▶ **WHAT THE EXERCISE ASKS**
Copy out the text of each of the records below word for word, and leave out the pictures.

--- start of SUPPLIED DATA ---

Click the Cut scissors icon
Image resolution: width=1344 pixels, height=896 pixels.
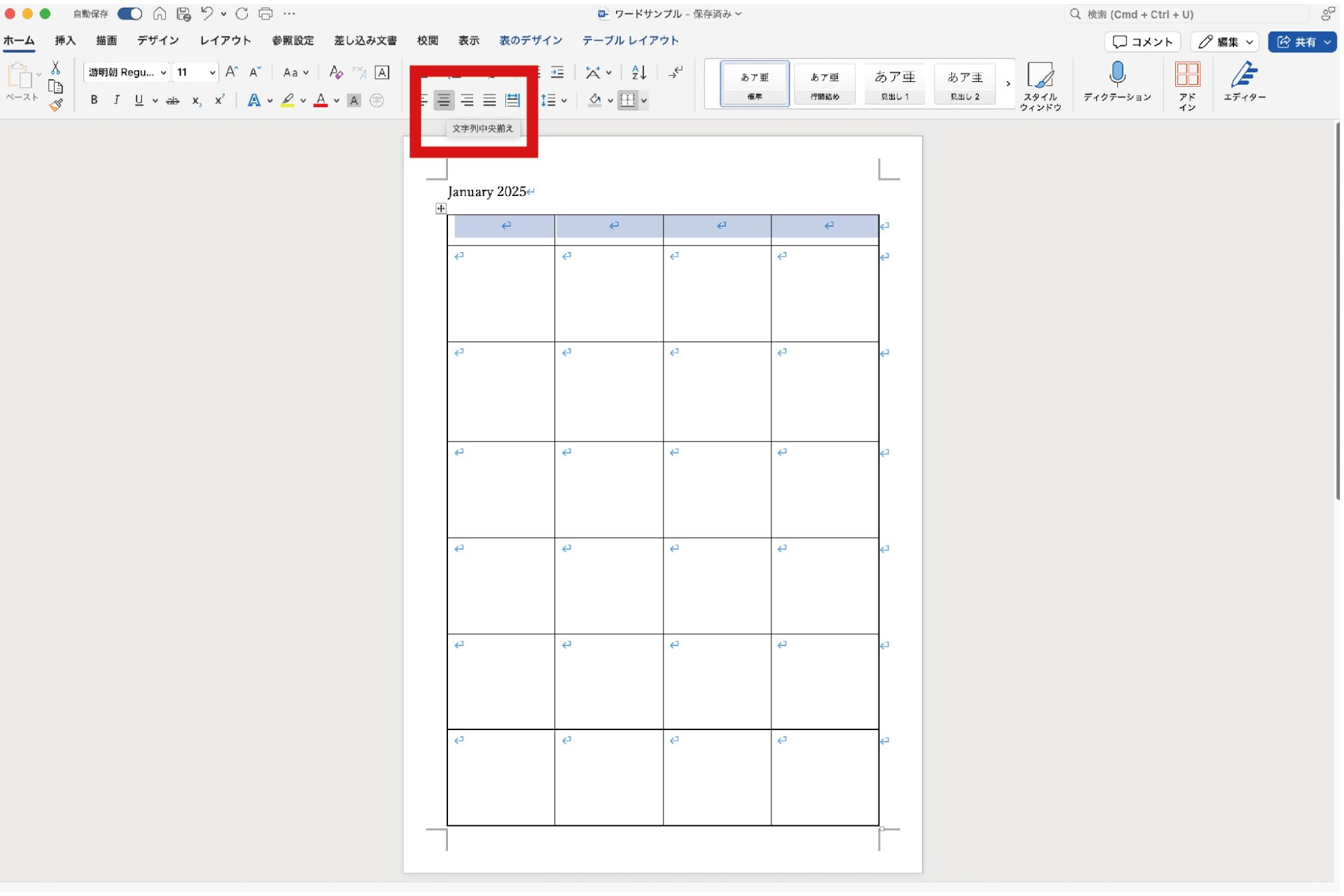(x=56, y=68)
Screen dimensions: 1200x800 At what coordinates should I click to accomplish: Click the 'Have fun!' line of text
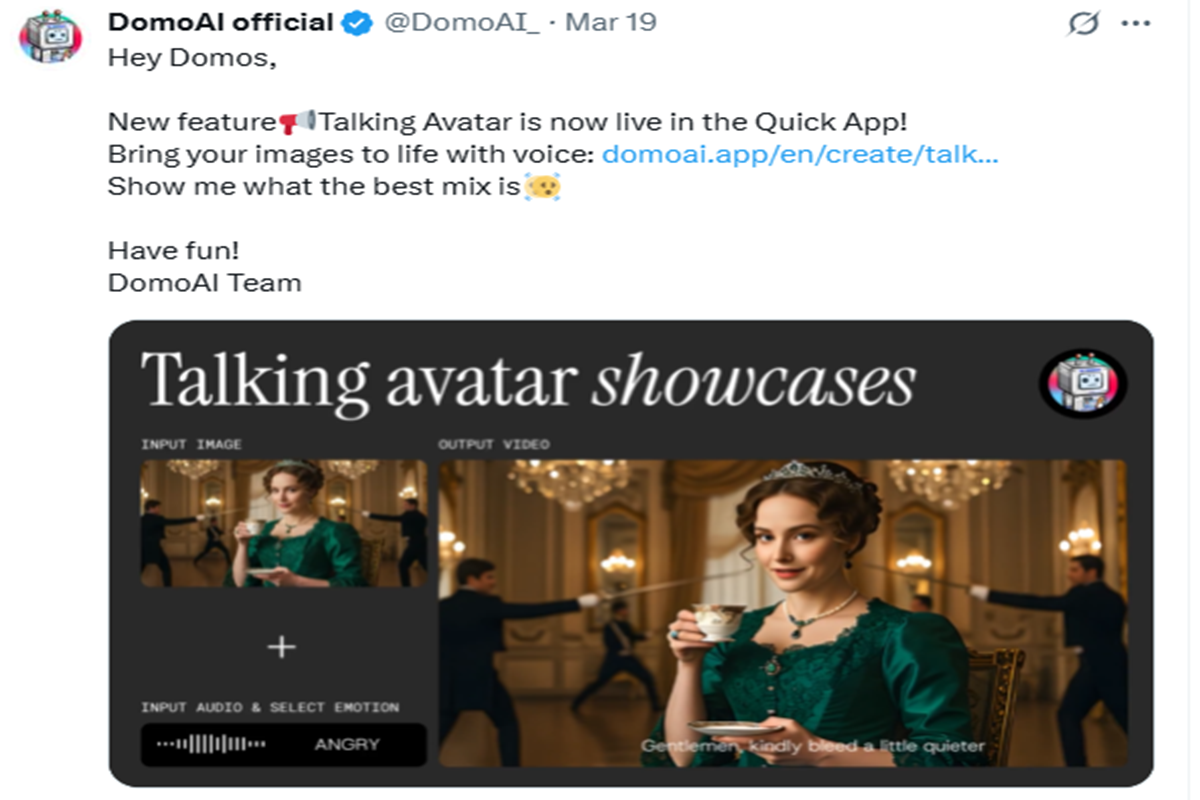(x=174, y=250)
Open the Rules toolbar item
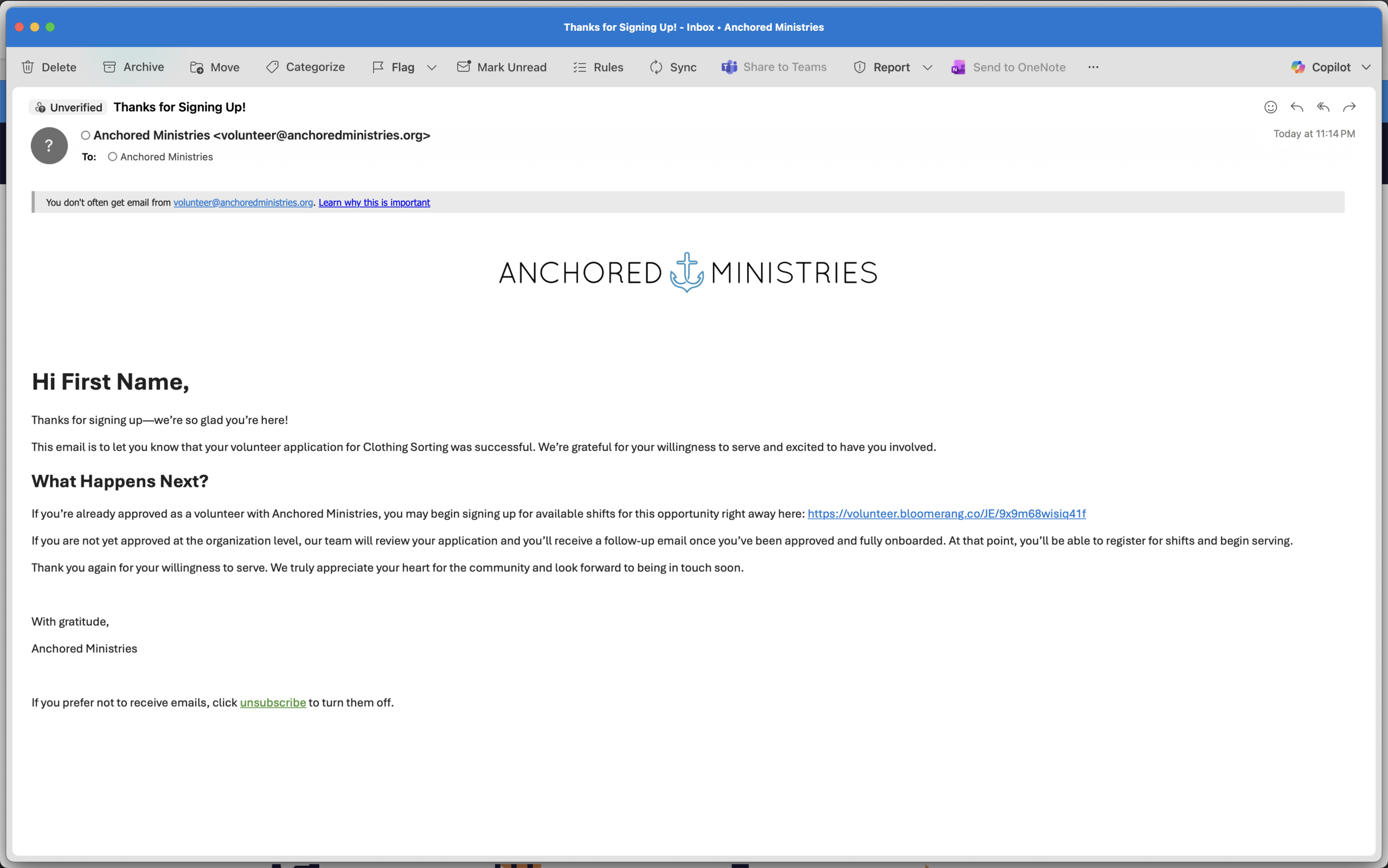This screenshot has width=1388, height=868. [597, 67]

--- end of SUPPLIED DATA ---

▶ **ANSWER TO THE PROBLEM**
Click the Cut scissors icon
Image resolution: width=1344 pixels, height=896 pixels.
(x=56, y=68)
Screen dimensions: 1200x800 At what coordinates should I click to accomplish: Click the 'Have fun!' line of text
(x=174, y=250)
Open the Rules toolbar item
This screenshot has width=1388, height=868. [597, 67]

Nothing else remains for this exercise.